Classifying patients in this way allowed the researchers to search for bacterial species that may aid the recovery of microbiome diversity. They discovered 21 recovery-associated bacterial species, or RABs, so-called because they were significantly linked to the recovery of the gut microbiome after treatment with antibiotics in at least two of the four patient cohorts studied.

Just like food webs in oceans or rainforests, the different species of bacteria in the gut form complex interactions, with a few primary species proving to be essential for the survival of the many secondary and tertiary species, which are more synergistic in nature. Using a computational method to fit the RABs into the gut microbial food web, the researchers identified both primary and tertiary species among the 21 RABs.

Testing the practical applications of their results, the team found that inoculating mice with both primary and tertiary RABs bolstered the recovery of absolute microbial abundance by 100-fold. These mice also had higher gut microbiome diversity after receiving treatment with antibiotics compared to mice that received just a tertiary species or control substance.

"These findings are critical for improving our understanding of how gut microbiomes recover and the type of microbial species that play a crucial role in this process," Nagarajan noted. "The 21 RAB species can potentially be used for therapeutic and diagnostic purposes for restoring the gut microbiome post-antibiotics perturbation."

Working hand in glove

While both studies examine the gut microbiome through the lens of antibiotics, they do so through different but complementary lines of inquiry: the impact on human health and the potential for finding therapeutic and diagnostic solutions.

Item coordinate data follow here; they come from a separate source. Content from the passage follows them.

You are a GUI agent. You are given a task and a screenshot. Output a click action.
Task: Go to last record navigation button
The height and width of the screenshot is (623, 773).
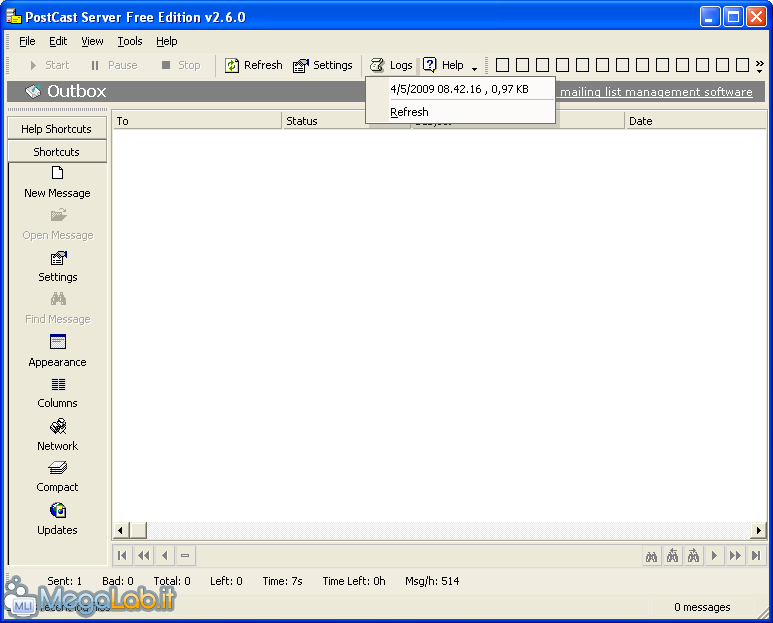tap(756, 556)
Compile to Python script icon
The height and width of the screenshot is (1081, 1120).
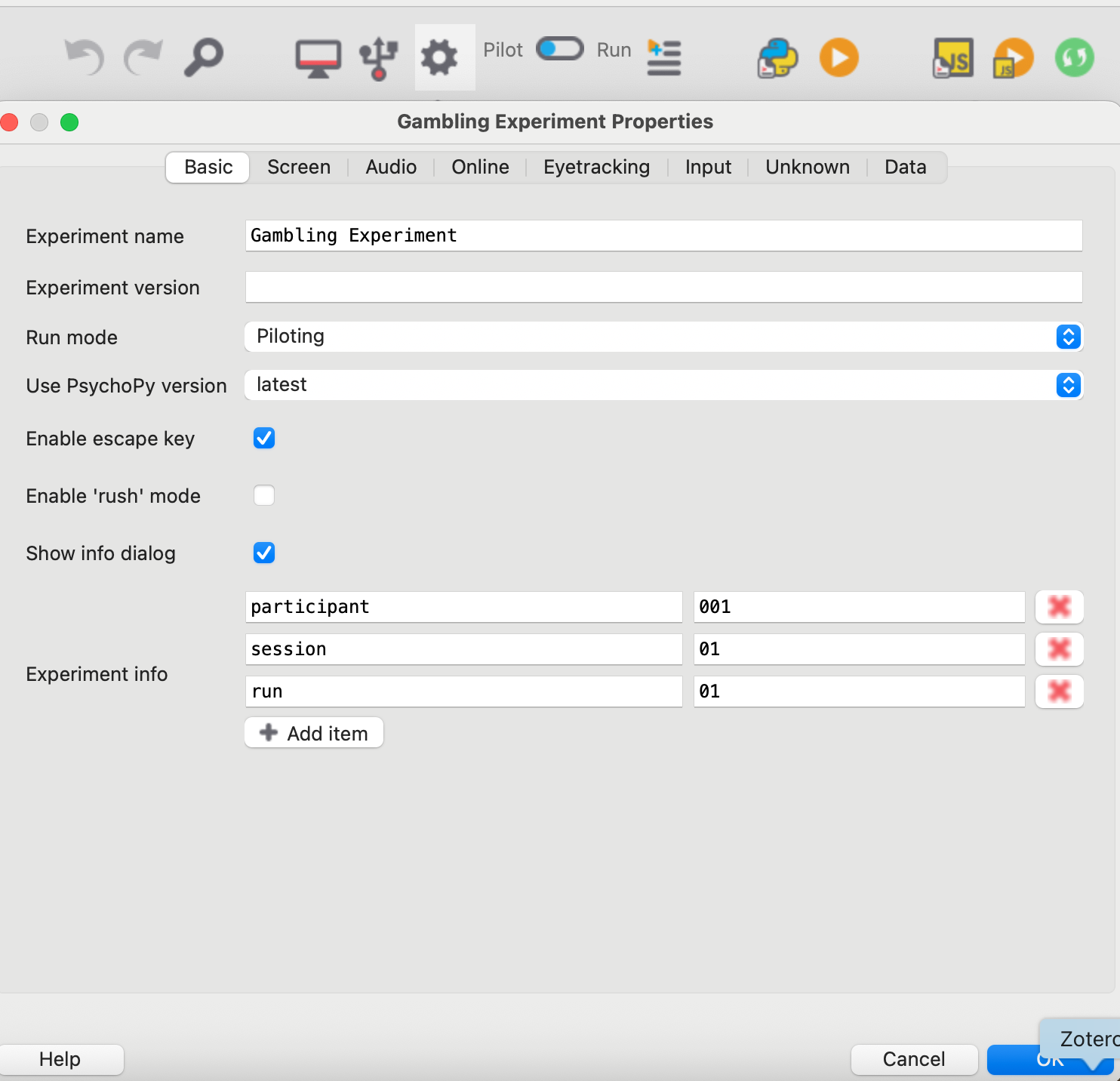777,58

These diverse but linked lines of research are made possible through A*STAR's integrative research infrastructure and the establishment of various health and technological initiatives. For example, the institute's involvement in seminal collaborative population-wide studies like GUSTO provides researchers the opportunity to investigate the effects of the gut microbiome in a range of settings and across a variety of populations, factors and diseases.

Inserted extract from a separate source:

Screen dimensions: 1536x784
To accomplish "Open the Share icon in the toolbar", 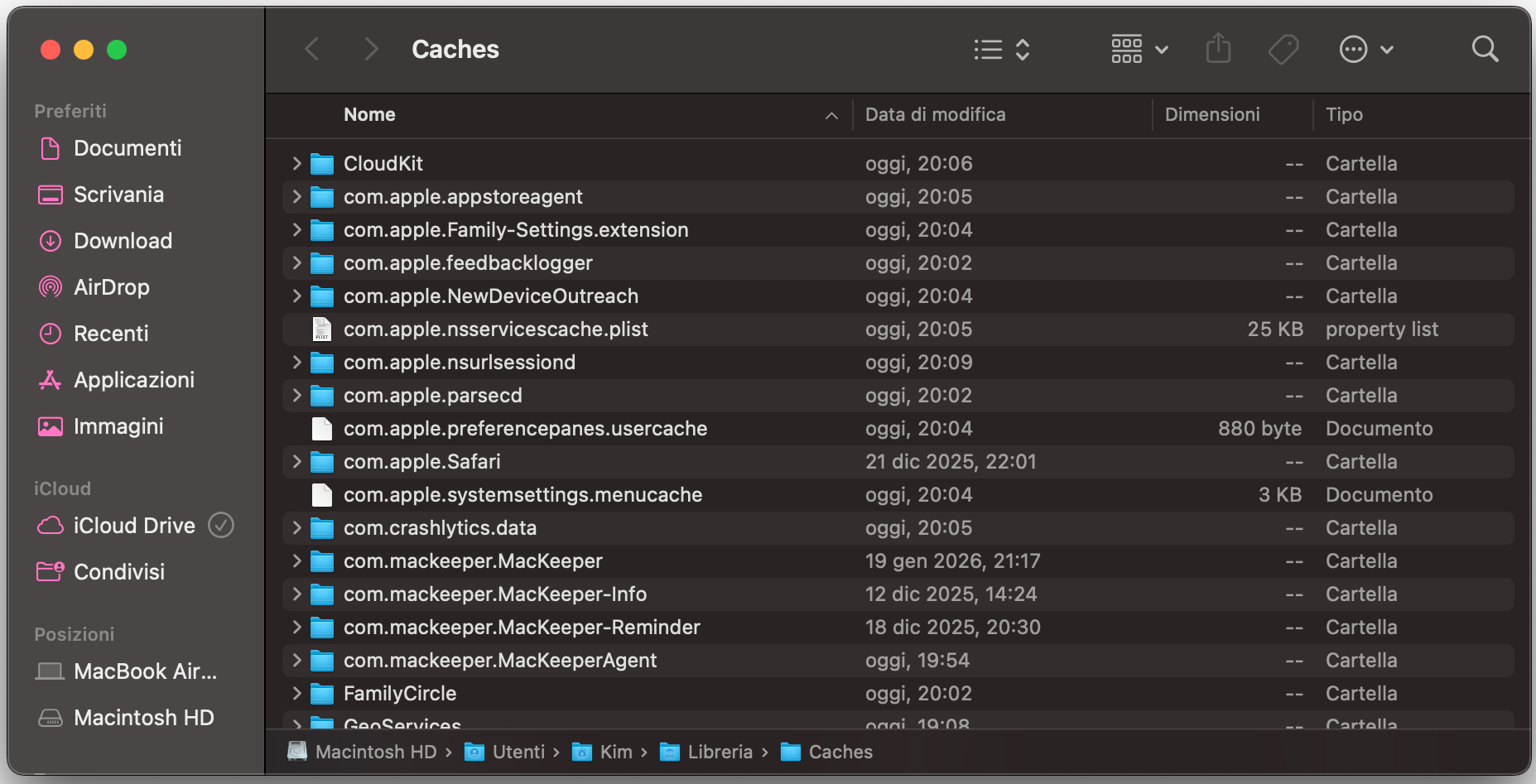I will (1218, 49).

Meanwhile, initiatives like A*STAR's integrated Omics research program complement these studies by facilitating the development of new and improved tools—like OPERA-MS, which was developed by researchers at GIS to enhance metagenomics methods—to transcend the possibilities of researchers' endeavors. Aided by these tools, A*STAR researchers are advancing our understanding of the gut microbiome, just as van Leeuwenhoek's homemade microscope first opened human eyes to the existence of microorganisms nearly four centuries ago.